• _PROVIDED DATA_:
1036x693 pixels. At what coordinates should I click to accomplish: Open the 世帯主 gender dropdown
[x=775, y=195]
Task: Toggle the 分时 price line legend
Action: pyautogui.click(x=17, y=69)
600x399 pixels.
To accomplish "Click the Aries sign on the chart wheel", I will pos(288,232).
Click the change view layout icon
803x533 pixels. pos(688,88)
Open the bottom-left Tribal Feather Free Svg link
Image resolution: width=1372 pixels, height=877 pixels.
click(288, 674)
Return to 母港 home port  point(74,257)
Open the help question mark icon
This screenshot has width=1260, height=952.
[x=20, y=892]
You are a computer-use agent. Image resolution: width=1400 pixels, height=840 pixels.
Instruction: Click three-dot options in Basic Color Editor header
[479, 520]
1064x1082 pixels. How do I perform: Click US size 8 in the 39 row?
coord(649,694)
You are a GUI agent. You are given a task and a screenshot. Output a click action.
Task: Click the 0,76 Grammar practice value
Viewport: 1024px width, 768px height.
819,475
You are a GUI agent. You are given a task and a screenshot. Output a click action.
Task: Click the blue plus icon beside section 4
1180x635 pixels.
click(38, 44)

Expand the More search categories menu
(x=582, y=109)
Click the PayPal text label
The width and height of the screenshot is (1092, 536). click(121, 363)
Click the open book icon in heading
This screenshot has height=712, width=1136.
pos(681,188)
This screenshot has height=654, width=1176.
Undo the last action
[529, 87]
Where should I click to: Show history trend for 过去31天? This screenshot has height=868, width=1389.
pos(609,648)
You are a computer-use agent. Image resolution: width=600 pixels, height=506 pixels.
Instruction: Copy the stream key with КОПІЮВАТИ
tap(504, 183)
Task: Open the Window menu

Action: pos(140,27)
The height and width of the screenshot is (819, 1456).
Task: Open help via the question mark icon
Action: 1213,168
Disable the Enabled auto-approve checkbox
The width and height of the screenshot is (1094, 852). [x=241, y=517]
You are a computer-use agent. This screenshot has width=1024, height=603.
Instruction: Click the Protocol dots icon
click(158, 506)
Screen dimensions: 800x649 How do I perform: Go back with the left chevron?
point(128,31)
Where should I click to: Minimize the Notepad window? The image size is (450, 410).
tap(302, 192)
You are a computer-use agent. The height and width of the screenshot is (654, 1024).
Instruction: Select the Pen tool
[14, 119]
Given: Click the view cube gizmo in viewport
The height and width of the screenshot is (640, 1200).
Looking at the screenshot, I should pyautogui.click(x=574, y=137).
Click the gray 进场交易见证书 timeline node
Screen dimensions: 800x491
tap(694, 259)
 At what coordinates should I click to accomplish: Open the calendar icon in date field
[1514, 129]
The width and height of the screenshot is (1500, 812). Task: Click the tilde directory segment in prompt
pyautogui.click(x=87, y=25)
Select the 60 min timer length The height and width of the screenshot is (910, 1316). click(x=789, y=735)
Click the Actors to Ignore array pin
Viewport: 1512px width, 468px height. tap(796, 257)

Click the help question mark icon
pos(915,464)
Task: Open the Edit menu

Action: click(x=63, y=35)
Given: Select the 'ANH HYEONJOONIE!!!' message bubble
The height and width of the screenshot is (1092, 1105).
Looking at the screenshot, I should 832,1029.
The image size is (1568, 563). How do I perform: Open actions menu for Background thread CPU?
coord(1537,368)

• _TASK TO COMPLETE_: Scan the records above and show every line in which the word "agent" occurs.

• _RESULT FOR THIS EXERCISE_:
You are a computer-use agent. Image resolution: width=1400 pixels, height=840 pixels.
You are a GUI agent. You are given a task and a screenshot. Output a click action.
You are a GUI agent. You are given a task and a screenshot. Output a click action.
You are a computer-use agent. Image resolution: width=600 pixels, height=506 pixels.
You are a computer-use agent. This screenshot has width=1024, height=603.
You are a computer-use agent. The height and width of the screenshot is (654, 1024).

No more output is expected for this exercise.